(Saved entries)
== Segment start ==
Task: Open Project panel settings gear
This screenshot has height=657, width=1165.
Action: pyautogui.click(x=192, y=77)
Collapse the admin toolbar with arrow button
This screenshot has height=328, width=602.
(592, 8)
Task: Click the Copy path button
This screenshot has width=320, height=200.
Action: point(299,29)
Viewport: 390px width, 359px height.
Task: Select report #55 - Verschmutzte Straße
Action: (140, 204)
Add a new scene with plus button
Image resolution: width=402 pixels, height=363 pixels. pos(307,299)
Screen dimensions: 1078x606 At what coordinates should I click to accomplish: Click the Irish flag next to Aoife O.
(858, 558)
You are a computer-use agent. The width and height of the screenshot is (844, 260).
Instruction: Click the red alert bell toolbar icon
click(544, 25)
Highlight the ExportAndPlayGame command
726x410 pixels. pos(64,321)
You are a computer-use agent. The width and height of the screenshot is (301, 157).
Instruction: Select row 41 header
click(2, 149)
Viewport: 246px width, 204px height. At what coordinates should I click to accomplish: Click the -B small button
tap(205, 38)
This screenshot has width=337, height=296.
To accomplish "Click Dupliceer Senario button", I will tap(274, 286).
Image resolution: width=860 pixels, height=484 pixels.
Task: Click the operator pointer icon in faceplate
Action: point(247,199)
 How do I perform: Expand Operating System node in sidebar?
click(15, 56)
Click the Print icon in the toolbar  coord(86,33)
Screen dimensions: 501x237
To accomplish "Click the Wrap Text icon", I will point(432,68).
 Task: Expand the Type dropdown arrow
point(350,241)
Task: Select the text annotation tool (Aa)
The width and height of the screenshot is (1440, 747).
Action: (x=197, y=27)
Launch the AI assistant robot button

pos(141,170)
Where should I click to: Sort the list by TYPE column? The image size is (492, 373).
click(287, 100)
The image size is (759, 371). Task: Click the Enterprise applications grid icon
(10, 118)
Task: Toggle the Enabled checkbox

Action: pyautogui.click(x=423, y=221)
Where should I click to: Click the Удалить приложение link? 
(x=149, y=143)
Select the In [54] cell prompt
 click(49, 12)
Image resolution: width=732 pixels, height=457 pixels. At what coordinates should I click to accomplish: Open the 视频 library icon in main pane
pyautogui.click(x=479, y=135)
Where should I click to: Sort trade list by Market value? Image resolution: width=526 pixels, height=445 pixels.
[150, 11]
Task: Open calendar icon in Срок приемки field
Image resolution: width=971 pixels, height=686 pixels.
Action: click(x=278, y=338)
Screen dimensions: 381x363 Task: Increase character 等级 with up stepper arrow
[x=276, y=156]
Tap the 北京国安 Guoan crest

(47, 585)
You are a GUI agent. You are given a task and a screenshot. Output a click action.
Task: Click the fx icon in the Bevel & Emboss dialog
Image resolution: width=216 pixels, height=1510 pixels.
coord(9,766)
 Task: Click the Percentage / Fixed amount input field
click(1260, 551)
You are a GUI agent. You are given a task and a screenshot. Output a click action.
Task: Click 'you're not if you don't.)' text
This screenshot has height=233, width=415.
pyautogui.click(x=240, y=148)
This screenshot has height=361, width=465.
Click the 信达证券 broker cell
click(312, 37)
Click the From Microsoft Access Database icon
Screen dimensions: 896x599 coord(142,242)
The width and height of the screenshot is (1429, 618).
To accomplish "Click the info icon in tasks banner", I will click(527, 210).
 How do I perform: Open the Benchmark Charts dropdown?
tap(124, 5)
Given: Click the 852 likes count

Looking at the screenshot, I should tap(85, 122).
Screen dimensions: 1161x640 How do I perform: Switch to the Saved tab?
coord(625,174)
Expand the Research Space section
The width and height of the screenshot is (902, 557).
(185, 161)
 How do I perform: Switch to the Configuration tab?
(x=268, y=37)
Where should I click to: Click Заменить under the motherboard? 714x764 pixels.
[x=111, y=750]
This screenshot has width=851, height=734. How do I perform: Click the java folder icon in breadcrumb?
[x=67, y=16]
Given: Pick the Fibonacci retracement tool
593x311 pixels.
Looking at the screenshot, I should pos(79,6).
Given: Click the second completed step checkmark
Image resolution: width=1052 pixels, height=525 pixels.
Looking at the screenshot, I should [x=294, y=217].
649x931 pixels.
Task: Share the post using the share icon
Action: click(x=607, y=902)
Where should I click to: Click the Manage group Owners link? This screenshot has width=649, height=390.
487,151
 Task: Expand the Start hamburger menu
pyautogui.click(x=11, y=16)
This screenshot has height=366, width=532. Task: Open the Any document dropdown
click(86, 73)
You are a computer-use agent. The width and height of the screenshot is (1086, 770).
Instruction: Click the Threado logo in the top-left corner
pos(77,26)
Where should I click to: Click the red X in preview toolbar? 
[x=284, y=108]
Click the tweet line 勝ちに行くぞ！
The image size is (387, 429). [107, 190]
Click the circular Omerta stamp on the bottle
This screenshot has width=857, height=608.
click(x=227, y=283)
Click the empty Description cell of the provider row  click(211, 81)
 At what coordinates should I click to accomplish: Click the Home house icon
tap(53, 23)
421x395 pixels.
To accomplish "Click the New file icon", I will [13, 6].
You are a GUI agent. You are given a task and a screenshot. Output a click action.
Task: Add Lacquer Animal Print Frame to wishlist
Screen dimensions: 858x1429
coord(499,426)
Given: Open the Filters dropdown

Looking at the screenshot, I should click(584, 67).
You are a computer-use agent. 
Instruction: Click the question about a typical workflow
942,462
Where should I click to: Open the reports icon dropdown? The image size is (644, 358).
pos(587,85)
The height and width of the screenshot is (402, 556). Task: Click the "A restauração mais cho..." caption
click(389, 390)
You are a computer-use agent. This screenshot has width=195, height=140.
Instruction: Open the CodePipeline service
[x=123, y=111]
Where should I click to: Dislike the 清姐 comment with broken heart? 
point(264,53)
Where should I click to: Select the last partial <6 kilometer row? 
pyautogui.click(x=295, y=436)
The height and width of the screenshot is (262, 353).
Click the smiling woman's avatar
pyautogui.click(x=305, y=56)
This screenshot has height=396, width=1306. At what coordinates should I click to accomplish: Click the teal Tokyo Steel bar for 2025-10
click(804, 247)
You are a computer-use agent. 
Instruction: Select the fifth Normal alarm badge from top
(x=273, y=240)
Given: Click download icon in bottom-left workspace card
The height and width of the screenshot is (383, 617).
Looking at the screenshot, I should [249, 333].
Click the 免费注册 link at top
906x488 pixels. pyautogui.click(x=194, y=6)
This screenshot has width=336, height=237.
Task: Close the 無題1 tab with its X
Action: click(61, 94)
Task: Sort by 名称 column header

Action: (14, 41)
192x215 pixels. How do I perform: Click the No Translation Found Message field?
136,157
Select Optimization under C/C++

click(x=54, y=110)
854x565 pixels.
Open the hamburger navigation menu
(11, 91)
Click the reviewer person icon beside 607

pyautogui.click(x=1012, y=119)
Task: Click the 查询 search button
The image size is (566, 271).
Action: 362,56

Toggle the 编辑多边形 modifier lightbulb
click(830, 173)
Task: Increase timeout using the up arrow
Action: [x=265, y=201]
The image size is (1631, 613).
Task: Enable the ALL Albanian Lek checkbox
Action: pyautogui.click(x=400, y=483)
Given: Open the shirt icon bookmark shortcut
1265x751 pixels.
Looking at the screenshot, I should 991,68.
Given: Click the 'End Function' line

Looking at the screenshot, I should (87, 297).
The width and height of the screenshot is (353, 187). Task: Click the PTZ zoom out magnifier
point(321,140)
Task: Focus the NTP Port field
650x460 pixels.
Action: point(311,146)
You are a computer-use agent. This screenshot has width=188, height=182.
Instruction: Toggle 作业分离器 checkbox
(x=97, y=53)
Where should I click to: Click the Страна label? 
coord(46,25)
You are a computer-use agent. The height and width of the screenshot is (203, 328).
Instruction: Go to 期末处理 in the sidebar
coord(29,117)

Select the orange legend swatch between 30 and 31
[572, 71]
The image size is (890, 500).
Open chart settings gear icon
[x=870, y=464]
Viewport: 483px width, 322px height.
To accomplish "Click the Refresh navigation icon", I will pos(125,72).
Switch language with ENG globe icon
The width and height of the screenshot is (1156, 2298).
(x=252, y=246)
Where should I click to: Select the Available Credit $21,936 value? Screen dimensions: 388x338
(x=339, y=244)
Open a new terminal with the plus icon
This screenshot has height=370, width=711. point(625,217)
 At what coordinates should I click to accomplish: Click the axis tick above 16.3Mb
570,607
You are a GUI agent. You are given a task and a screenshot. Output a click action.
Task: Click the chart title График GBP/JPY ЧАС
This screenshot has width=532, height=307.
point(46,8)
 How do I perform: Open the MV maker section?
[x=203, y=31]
== Segment end ==
◆ Task requirements: Note each line of the entries that has "computer" in it, and copy those lines.

◆ Output:
You are a computer-use agent. The width and height of the screenshot is (844, 260).
You are a computer-use agent. The width and height of the screenshot is (301, 157).
You are a computer-use agent. The width and height of the screenshot is (1086, 770).
You are a computer-use agent. 
You are a computer-use agent. This screenshot has width=195, height=140.
You are a computer-use agent. 
You are a computer-use agent. This screenshot has width=188, height=182.
You are a computer-use agent. The height and width of the screenshot is (203, 328).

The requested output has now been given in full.